Collected data entries:
┏━━

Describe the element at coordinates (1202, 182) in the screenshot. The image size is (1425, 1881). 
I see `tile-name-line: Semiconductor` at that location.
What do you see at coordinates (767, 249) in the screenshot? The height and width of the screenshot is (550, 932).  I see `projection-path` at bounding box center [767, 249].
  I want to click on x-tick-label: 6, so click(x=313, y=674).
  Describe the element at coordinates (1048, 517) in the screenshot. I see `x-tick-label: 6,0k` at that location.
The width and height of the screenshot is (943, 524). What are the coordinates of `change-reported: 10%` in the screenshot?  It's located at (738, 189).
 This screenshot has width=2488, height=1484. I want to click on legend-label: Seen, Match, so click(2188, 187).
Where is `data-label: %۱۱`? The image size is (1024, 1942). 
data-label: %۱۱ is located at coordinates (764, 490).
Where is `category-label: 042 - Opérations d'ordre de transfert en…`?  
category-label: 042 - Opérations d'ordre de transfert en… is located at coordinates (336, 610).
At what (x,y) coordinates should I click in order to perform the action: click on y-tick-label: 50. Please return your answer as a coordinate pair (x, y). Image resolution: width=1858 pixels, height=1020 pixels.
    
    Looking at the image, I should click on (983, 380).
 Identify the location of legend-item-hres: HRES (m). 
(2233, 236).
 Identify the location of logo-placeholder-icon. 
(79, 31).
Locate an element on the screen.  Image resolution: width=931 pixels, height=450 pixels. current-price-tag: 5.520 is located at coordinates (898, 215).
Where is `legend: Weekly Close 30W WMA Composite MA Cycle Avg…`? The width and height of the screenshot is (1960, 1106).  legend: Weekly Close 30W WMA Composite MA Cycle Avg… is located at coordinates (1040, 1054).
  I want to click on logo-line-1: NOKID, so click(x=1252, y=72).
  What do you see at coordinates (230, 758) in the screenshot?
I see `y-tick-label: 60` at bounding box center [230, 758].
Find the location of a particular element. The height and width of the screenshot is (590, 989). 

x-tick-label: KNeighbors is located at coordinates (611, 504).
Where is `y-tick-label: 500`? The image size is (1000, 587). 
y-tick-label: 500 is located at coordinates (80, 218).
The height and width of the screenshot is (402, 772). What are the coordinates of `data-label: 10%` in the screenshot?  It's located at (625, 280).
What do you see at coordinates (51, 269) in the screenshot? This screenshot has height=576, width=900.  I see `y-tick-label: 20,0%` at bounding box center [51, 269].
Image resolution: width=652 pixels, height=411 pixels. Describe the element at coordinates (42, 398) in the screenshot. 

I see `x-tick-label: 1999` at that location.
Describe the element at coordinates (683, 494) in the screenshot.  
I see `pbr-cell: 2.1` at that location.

┗━━

PROBLEM: Could you copy the entries above word for word, starting with the line that contains "coordinates (1040, 1054)." and ending with the line that contains "x-tick-label: KNeighbors is", with both of those lines included?

EXERCISE RESULT:
Where is `legend: Weekly Close 30W WMA Composite MA Cycle Avg…`? The width and height of the screenshot is (1960, 1106).  legend: Weekly Close 30W WMA Composite MA Cycle Avg… is located at coordinates (1040, 1054).
  I want to click on logo-line-1: NOKID, so click(x=1252, y=72).
  What do you see at coordinates (230, 758) in the screenshot?
I see `y-tick-label: 60` at bounding box center [230, 758].
Find the location of a particular element. The height and width of the screenshot is (590, 989). 

x-tick-label: KNeighbors is located at coordinates (611, 504).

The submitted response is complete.